§ RAW RECORDS:
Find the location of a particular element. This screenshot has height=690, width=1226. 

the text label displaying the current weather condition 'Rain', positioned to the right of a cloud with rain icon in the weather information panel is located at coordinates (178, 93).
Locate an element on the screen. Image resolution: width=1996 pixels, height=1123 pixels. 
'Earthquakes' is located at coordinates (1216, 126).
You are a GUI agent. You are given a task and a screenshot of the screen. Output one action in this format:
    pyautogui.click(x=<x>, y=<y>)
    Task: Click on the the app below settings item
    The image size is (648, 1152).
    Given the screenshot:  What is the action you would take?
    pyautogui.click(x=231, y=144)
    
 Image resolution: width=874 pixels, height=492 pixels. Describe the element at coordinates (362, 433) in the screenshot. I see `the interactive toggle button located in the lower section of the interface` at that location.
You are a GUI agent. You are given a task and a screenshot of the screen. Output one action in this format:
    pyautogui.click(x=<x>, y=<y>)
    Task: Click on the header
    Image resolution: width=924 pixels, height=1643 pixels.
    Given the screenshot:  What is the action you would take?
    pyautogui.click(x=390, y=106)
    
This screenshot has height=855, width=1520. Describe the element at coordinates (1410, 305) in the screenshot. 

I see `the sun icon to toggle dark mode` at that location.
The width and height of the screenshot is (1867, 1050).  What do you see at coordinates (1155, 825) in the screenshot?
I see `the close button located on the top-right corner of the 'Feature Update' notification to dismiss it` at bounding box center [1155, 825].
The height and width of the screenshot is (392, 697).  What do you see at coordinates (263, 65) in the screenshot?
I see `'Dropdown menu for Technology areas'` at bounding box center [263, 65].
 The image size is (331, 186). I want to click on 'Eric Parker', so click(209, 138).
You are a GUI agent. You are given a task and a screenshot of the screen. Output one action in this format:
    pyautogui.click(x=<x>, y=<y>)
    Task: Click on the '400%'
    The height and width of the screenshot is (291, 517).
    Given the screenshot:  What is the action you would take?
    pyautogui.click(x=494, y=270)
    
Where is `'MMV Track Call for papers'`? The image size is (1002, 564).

§ TASK PROMPT:
Reproduce all of the material above word for word, keeping every line in its original order.

§ ANSWER TO THIS PROBLEM:
Find the location of a particular element. This screenshot has height=690, width=1226. 

the text label displaying the current weather condition 'Rain', positioned to the right of a cloud with rain icon in the weather information panel is located at coordinates (178, 93).
Locate an element on the screen. Image resolution: width=1996 pixels, height=1123 pixels. 
'Earthquakes' is located at coordinates (1216, 126).
You are a GUI agent. You are given a task and a screenshot of the screen. Output one action in this format:
    pyautogui.click(x=<x>, y=<y>)
    Task: Click on the the app below settings item
    The image size is (648, 1152).
    Given the screenshot:  What is the action you would take?
    pyautogui.click(x=231, y=144)
    
 Image resolution: width=874 pixels, height=492 pixels. Describe the element at coordinates (362, 433) in the screenshot. I see `the interactive toggle button located in the lower section of the interface` at that location.
You are a GUI agent. You are given a task and a screenshot of the screen. Output one action in this format:
    pyautogui.click(x=<x>, y=<y>)
    Task: Click on the header
    Image resolution: width=924 pixels, height=1643 pixels.
    Given the screenshot:  What is the action you would take?
    pyautogui.click(x=390, y=106)
    
This screenshot has height=855, width=1520. Describe the element at coordinates (1410, 305) in the screenshot. 

I see `the sun icon to toggle dark mode` at that location.
The width and height of the screenshot is (1867, 1050).  What do you see at coordinates (1155, 825) in the screenshot?
I see `the close button located on the top-right corner of the 'Feature Update' notification to dismiss it` at bounding box center [1155, 825].
The height and width of the screenshot is (392, 697).  What do you see at coordinates (263, 65) in the screenshot?
I see `'Dropdown menu for Technology areas'` at bounding box center [263, 65].
 The image size is (331, 186). I want to click on 'Eric Parker', so click(209, 138).
You are a GUI agent. You are given a task and a screenshot of the screen. Output one action in this format:
    pyautogui.click(x=<x>, y=<y>)
    Task: Click on the '400%'
    The height and width of the screenshot is (291, 517).
    Given the screenshot:  What is the action you would take?
    pyautogui.click(x=494, y=270)
    
Where is `'MMV Track Call for papers'`? The image size is (1002, 564).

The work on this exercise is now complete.